Aurell melirik sekilas layar handphone diatas mejanya yang sedari tadi bergetar. Seperti tak mengenal lelah, si penelfon diseberang sana tidak henti-hentinya terus menelfon.Aurell hanya bisa meringis dengan kedua tangannya memegangi perutnya, meremas kuat perut yang masih terlapisi oleh seragam putih abu-abu itu hingga seragamnya sedikit menjadi lecek.
Sakit diperutnya begitu menyiksa hingga rasanya Aurell ingin menangis. Jangankan untuk berjalan pulang, bahkan untuk menggapai handphonenya yang berjarak tak begitu jauh dari jangkauannya saja Aurell harus bekerja keras menahan sakit diperutnya yang seakan diremas-remas.
Padahal kini kelas telah sepi, hanya menyisakan dirinya seorang yang masih terduduk ditempat duduknya.
"Azka.. sakit" air mata yang sedari tadi ditahannya pun kini lolos seketika. Aurell memejamkan kedua matanya, berharap orang yang dipanggilnya dapat merasakan panggilan hatinya.
Sedangkan didepan pintu gerbang sekolah seorang pria tampan bak model yang sedang menyandarkan tubuhnya pada lamborgini hitamnya dengan kedua tangan bersedekap didepan dada dan posisi kakinya yang berdiri dengan posisi disilangkan.
Beberapa kali tangannya bergerak membenarkan posisi kaca mata hitam yang bertenger dihidung mancungnya. Ia sendiri heran mengapa tangannya tiba-tiba tidak bisa diam seperti itu.
Apa hanya karena kacamatanya yang melorot dari posisi seharusnya?. Ahh sepertinya tidak. Hidung mancungnya tidak mungkin mendadak pesek. Lalu apa yang sebenarnya terjadi pada dirinya? Khawatir? Mungkin.

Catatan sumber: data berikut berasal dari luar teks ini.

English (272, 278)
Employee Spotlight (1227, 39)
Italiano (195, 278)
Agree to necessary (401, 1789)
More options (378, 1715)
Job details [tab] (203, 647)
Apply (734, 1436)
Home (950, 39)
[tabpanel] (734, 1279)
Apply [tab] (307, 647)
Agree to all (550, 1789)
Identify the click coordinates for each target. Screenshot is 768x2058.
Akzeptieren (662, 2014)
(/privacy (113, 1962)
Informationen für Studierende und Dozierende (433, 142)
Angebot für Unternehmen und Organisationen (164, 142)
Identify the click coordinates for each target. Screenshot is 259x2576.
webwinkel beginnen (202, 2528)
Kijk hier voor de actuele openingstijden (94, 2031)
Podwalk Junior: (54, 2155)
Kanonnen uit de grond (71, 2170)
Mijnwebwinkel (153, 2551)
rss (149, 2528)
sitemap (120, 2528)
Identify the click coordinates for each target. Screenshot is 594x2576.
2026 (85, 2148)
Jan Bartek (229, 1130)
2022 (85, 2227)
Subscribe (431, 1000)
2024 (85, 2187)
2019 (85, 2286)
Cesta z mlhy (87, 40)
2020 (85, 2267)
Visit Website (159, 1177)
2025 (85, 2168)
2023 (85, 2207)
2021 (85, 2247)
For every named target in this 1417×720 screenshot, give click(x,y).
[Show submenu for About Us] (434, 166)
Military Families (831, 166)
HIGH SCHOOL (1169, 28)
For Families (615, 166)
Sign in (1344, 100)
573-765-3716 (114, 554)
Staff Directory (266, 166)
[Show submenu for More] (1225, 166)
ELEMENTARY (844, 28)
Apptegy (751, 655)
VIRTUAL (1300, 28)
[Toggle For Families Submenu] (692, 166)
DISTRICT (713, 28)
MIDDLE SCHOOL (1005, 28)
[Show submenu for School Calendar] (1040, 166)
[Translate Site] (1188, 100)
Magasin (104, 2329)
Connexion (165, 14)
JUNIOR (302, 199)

Tubuhnya hampir saja terjengkang saat satu kakinya yang ia gunakan sebagai pusat tumpuan berat badannya kini hampir oleng karena tersengat rasa pegal.
"Gadis kecil dimana kamu, hobi sekali membuatku khawatir" Azka menegakkan tubuhnya. Tangannya kembali merogoh saku jaketnya. Matanya kembali menyiratkan rasa khawatir yang begitu kentara saat melihat layar ponselnya masih sama. Tidak ada balasan dari puluhan pesan yang ia kirimkan kepada gadisnya. Jangankan dibalas. Dibaca saja tidak.
Azka menggeram kesal. Ingin rasanya membanting benda pipih keluaran terbaru itu untuk melampiaskan emosinya. Sebenarnya dimana Aurell, kenapa belum muncul juga, padahal sekolah sudah terlihat sepi.
Azka ragu untuk masuk kedalam area sekolah, siapa yang tahu mungkin saja nanti gadisnya itu akan marah pada dirinya dan mendiamkannya. Well, Aurell memang seperti itu kan. Aneh. Tapi Azka merasa dirinyalah yang lebih aneh. Mengapa bisa ia jatuh dalam pesona gadis kecil memyebalkan yang dulu sangat ia benci.
Itu karma Azka. Sebagian hatinya meneriaki.
Ya. Mungkin karma atau lebih baik ia menganggapnya hikmah atau Anugerah. Itu terdengar jauh lebih baik.
"Rell kamu dimana sayang"
"Jangan-jangan dia mau kabur lagi dari gue. Ah, Azka bego" Azka mengacak rambutnya frustasi, membuat rambutnya sedikit berantakan dan terlihat lebih. Tampan.
Azka kemudian berlari kedalam area sekolah. Kedua mata elangnya menelusuri setiap sudut sekolah. Memastikan dimana keberadaan Aurell.
Perduli setan kalo nanti Aurell marah, yang terpenting saat ini ia bisa melihat Aurell dengan matanya dan memastikan gadis itu tidak akan kabur dari dirinya dan pernikahan mereka yang akan berlangsung tiga hari lagi.
Azka mengayunkan kedua kaki jenjangnya ke menuju area dalam sekolah, ia memelankan langkahnya ketika telinganya menangkap sebuah suara. Sepertu suara.. tangisan.
"Kok gue merinding ya, jangan-jangan" Azka memegang tengkuknya saat merasakan bulu kuduknya berdiri.
"Tapi gue harus cari Aurell, lagian kemana sih tuh anak jangan-jangan lagi selingkuh, awas ajah kalau benar gue tidurin beneran tuh anak"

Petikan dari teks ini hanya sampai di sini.